MATERIAL PROVIDED:
— Start —

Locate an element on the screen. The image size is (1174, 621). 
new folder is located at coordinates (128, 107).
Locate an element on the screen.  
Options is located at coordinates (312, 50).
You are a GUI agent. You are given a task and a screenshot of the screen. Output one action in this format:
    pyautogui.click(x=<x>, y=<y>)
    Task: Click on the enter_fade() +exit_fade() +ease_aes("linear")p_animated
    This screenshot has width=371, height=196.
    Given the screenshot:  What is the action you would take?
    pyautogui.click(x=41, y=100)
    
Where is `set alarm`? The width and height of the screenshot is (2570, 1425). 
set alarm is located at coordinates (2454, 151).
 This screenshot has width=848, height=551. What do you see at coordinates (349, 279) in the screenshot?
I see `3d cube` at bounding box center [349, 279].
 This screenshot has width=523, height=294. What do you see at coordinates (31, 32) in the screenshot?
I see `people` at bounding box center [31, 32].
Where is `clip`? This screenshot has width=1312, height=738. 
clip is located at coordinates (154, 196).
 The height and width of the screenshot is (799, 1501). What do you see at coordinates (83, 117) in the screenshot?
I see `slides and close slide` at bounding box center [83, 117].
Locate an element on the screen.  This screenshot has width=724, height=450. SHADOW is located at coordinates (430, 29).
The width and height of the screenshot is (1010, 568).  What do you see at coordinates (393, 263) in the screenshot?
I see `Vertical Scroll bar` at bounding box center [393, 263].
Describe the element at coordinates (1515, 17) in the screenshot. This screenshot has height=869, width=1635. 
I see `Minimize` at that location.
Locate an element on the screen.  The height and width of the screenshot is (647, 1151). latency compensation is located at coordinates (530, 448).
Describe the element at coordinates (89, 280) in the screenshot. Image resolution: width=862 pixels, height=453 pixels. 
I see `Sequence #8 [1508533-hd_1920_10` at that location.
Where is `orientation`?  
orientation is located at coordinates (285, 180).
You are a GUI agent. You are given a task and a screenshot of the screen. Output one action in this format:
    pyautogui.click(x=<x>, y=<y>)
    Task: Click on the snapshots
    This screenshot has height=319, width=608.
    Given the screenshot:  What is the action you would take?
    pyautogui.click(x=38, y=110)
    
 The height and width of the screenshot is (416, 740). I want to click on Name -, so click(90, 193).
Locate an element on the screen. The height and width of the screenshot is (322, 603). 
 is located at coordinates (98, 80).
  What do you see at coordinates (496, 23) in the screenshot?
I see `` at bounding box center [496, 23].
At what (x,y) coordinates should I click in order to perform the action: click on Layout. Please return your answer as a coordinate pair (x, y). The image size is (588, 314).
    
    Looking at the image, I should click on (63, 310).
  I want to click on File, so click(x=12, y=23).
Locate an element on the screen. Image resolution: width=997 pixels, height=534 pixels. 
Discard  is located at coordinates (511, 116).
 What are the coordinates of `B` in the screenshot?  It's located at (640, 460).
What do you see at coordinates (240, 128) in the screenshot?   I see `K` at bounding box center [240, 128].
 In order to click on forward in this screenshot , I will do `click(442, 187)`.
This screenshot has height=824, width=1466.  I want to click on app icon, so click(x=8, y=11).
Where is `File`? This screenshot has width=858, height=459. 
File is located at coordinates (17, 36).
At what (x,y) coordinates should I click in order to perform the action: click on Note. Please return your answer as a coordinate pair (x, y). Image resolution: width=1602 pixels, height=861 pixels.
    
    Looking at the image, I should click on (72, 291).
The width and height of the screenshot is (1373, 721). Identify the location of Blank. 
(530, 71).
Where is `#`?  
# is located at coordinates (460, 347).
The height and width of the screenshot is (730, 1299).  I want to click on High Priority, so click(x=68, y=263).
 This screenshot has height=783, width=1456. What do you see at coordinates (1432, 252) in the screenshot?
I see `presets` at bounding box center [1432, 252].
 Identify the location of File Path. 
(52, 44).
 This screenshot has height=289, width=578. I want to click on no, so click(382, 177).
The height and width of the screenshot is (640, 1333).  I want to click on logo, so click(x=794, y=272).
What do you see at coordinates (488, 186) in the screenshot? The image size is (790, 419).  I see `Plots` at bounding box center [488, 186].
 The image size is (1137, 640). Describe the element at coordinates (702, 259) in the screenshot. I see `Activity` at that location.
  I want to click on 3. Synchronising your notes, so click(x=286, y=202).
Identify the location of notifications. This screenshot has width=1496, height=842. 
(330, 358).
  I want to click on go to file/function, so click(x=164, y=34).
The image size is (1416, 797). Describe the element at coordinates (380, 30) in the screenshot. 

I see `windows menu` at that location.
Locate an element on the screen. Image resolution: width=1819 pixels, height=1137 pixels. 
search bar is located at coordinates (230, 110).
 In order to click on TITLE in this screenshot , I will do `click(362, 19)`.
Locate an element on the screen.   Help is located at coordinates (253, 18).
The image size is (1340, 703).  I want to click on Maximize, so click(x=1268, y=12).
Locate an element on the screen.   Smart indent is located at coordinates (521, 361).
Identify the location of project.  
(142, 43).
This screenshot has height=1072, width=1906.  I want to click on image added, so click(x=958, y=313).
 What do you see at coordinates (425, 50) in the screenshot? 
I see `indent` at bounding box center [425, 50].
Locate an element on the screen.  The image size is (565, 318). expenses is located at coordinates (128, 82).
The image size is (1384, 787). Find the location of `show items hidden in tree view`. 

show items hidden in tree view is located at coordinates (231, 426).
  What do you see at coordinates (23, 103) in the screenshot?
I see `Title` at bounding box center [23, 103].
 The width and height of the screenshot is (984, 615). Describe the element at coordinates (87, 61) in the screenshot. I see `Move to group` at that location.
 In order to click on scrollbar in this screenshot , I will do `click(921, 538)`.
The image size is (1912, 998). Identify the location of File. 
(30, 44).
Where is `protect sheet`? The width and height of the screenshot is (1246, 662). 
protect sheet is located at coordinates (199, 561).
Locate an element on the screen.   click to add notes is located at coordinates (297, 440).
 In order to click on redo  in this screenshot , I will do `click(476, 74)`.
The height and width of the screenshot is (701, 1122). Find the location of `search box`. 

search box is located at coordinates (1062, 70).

— End —

DO THIS: Put the lines from the one holding "In order to click on redo" through the end of the rows into a numbered list, both ends included. Omit blank lines.

RESPONSE:
1.  In order to click on redo  in this screenshot , I will do `click(476, 74)`.
2. The height and width of the screenshot is (701, 1122). Find the location of `search box`. 
3. search box is located at coordinates (1062, 70).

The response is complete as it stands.